Simon LeVay / Huffington Post / 10/01/2012
In 1991, when I was a neuroscientist at the Salk Institute in San Diego, I published a study describing a difference in brain structure between gay and straight men. Since that time I've given many public lectures on the biology of sexual orientation. One of the commonest questions I get is this: If being gay is genetic, and gay sex doesn't produce children, why don't those genes die out?
That's a sensible question, and one to which we don't yet have a crystal-clear answer. I'll suggest some possible answers in a moment. First, though, I should emphasize that not everything in biology is genetic. In the case of homosexuality, most estimates (derived from twin studies) are that genes account for no more than about half of the total causation of this trait. The remaining causes include hormonal factors operating during fetal life -- factors that may not be under genetic control.
Another point is that, while gay sex doesn't produce children, gay people often do so. No one could be gayer than Oscar Wilde, for example, yet he fathered two children. Lesbians are even more likely than gay men to be parents. But both lesbians and gay men do have fewer children, on average, than their heterosexual peers, so 'gay genes' should indeed fare poorly over the long term.
The key to understanding how gay genes survive is the realization that such genes exist, not only in gay people themselves, but also in some of their non-gay relatives. For example, the sisters of a gay man might have inherited the same gene that he did, but because different genes are thought to promote homosexuality in men and in women, this 'gay male gene' won't make them lesbian. If the gay man helps his sisters raise more children than they would otherwise be capable of, then the decreased reproductive success of the gay man might be more than compensated by an increased reproductive success of his sisters, and it would be they, not he, who pass the gene on to the next generation. This is the so-called 'kin selection' hypothesis.
Do gay men in fact help their sisters raise enough extra children to compensate for their own lower fecundity? Although gay men are generally well-disposed towards their sisters, nephews, and nieces, most studies fail to find that they offer enough support -- financial or otherwise--to significantly increase their sisters' reproductive success. (An exception is offered by anthropologists Paul Vasey and Doug VanderLaan of Lethbridge University: they report that feminine gay men in American Samoa -- men who are locally referred to as fa'afafine -- do provide substantial child-rearing assistance to their sisters.)
Another possibility is that these sisters (and other female relatives) of gay men might have extra children, not on account of any assistance offered by the gay men, but by the direct action of 'gay male genes' within themselves. After all, if we think of gay male genes as genes that increase sexual attraction to males, then these genes might actually benefit the reproductive success of heterosexual women who possess them -- by making them even more sexually attracted to males than they otherwise would have been, and therefore more sexually active. Conversely, 'lesbian genes' might increase the reproductive success of heterosexual men by the same mechanism.

→ Prompt A
In the article on why gay genes persist, rewrite the part that opens with the words containing "That's a sensible" and closes with "the long term.", changing "crystal-clear" to "definitive".
→ Prompt B
In the article on why gay genes persist, what share of the total causation of homosexuality do twin studies attribute to genes?
→ Prompt C
Continue the article on why gay genes persist from the point where it stops.

→ Records shown
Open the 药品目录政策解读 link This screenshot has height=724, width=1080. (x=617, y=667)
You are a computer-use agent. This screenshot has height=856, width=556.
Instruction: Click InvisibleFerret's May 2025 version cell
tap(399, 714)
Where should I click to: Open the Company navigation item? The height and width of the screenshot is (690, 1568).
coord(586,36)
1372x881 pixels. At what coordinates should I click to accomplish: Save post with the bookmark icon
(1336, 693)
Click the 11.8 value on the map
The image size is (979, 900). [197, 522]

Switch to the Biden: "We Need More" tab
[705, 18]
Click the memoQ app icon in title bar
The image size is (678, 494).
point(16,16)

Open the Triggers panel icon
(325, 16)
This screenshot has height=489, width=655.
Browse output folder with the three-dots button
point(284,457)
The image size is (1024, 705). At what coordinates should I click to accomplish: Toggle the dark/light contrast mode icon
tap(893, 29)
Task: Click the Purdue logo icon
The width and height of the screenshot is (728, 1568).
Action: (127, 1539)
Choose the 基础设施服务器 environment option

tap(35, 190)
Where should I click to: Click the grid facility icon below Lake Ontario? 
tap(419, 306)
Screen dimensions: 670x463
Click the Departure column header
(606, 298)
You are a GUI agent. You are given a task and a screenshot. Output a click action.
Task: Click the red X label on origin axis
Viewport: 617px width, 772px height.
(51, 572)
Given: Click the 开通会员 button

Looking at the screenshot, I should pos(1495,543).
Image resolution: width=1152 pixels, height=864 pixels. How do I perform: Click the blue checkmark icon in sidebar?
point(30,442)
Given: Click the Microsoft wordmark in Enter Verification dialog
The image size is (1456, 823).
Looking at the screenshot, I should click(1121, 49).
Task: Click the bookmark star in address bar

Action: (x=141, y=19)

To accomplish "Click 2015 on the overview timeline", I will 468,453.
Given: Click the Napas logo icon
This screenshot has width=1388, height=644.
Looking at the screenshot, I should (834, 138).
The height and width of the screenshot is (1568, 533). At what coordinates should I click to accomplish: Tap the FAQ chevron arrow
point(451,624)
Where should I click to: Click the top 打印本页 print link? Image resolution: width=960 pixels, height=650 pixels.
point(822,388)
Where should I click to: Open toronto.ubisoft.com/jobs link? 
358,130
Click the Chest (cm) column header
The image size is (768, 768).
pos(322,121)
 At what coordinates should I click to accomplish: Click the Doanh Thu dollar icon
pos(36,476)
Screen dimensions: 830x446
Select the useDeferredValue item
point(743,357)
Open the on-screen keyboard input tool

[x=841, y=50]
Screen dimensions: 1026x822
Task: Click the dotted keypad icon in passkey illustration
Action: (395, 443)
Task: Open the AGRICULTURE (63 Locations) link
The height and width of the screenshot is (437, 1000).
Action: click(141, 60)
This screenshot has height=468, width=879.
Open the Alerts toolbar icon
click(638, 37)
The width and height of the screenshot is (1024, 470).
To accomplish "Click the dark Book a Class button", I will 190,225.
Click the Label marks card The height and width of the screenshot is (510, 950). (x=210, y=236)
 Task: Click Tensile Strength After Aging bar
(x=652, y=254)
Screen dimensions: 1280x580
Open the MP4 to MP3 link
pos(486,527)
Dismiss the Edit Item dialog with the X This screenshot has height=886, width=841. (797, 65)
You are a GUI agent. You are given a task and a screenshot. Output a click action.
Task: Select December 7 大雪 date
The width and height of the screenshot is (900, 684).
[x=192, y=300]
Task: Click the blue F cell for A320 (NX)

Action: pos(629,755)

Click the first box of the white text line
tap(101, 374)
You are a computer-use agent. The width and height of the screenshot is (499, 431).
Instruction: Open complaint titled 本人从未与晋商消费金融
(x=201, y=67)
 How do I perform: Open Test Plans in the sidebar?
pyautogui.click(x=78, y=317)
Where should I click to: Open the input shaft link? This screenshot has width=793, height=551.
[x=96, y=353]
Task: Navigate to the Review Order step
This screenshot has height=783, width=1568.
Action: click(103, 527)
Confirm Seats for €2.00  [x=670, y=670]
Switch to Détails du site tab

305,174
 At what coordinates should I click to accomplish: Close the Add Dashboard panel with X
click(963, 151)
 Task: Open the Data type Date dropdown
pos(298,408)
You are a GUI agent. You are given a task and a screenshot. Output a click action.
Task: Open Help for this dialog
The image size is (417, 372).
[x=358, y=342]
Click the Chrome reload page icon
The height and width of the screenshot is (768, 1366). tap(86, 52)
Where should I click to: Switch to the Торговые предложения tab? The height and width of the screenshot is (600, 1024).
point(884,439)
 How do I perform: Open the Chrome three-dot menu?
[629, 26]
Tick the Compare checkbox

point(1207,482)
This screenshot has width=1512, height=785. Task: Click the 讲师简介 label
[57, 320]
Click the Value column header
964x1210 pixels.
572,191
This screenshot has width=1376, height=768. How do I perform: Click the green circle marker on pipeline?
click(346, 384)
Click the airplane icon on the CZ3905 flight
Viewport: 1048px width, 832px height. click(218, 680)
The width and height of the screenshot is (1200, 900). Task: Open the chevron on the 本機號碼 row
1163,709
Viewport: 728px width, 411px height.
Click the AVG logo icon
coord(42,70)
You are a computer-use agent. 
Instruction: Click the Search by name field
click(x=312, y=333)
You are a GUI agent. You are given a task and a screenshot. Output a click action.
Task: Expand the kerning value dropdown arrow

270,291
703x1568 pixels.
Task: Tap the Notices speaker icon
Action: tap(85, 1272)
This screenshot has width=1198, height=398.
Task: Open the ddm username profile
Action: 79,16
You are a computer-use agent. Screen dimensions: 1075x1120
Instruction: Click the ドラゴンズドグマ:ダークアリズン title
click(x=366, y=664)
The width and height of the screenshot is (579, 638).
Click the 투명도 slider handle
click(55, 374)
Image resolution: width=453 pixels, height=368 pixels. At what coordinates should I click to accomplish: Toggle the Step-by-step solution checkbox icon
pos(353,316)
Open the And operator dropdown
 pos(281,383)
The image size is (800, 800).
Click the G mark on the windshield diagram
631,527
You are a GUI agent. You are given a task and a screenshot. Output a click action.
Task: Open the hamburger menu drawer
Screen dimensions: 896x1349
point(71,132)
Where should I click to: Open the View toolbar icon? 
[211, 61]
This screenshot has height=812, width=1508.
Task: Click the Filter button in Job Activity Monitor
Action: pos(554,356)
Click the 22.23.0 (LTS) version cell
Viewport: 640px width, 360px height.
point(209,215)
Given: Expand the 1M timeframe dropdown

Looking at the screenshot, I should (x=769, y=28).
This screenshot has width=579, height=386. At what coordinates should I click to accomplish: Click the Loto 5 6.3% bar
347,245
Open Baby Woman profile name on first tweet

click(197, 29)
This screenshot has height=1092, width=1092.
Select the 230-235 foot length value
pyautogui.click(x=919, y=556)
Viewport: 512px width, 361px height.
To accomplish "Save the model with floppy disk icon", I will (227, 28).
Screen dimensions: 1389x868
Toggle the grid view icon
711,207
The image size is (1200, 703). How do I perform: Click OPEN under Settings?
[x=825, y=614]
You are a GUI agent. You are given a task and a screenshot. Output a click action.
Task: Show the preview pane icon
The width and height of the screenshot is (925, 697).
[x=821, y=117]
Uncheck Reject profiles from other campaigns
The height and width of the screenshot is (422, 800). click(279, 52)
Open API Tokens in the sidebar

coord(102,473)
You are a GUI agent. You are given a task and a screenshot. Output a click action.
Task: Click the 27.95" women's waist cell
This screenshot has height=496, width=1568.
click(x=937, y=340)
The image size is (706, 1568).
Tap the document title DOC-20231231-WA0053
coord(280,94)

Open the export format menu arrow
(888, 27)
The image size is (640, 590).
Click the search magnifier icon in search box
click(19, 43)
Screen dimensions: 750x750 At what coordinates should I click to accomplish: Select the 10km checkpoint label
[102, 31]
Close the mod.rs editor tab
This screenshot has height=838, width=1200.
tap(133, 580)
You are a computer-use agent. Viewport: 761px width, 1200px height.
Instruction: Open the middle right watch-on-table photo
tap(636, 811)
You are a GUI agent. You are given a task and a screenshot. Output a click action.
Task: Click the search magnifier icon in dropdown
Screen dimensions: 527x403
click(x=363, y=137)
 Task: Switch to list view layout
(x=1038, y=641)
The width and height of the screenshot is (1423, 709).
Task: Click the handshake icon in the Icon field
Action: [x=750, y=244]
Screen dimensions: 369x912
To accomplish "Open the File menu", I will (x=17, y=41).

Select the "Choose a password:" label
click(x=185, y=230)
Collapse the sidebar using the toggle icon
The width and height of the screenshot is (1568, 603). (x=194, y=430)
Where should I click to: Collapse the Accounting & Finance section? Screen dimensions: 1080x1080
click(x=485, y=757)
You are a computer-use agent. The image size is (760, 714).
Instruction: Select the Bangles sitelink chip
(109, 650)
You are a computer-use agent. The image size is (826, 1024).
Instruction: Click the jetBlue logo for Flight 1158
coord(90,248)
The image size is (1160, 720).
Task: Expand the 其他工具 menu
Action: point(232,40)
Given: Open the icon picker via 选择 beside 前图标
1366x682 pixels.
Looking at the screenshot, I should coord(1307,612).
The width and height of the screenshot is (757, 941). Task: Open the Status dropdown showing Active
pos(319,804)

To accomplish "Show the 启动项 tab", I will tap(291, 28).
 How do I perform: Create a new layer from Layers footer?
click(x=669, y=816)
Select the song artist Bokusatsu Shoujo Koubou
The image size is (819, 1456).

→ Response A
That's a sensible question, and one to which we don't yet have a definitive answer. I'll suggest some possible answers in a moment. First, though, I should emphasize that not everything in biology is genetic. In the case of homosexuality, most estimates (derived from twin studies) are that genes account for no more than about half of the total causation of this trait. The remaining causes include hormonal factors operating during fetal life -- factors that may not be under genetic control.
Another point is that, while gay sex doesn't produce children, gay people often do so. No one could be gayer than Oscar Wilde, for example, yet he fathered two children. Lesbians are even more likely than gay men to be parents. But both lesbians and gay men do have fewer children, on average, than their heterosexual peers, so 'gay genes' should indeed fare poorly over the long term.

→ Response B
No more than about half.

→ Response C
Some support for this hypothesis comes from studies conducted in Italy and in Britain, which have found that women with gay male relatives -- and who might therefore carry a gay male gene, do have significantly more children than women with no such relatives. This effect was seen even for women whose gay male relatives cropped up in a later generation, so that the men were not in a position to provide any material assistance to those women when they were having children. Still, there are also studies that fail to find this effect, so it's not yet clear whether it could be a general mechanism for the persistence of gay genes.
Yet another idea is that it's the same-sex relatives of gay men who enjoy a reproductive advantage. How would that work? According to economist Ed Miller of the University of New Orleans, several genes are floating around in the gene pool that make men more feminine in a variety of respects. Men who happen to inherit one or two of these genes are still heterosexual, Miller suggests, but their mild femininity -- which shows itself in the form of decreased aggressiveness, greater empathy, and the like -- makes them more attractive to women, and thus able to have more children, as compared with straight men who lack such genes. When more than two or three such genes happen to end up in the same man, the process of feminization increases to the point that it includes sexual attraction to males -- that is, it makes their owner gay. Such a model is certainly consistent with the observation that gay men are, on average, considerably more feminine that straight men in a variety of psychological traits.
According to a research group led by Brendan Zietsch of the Queensland Institute of Medical Research, feminine straight men do have more female sex partners than more masculine men do. Thus the positive effect of feminizing genes on the reproductive success of straight men could outweigh their negative effect on gay men. Similarly, Zietsch's group found that masculinity in straight women is associated with a larger number of male sex partners, suggesting that Miller's hypothesis could explain the persistence of lesbian genes too.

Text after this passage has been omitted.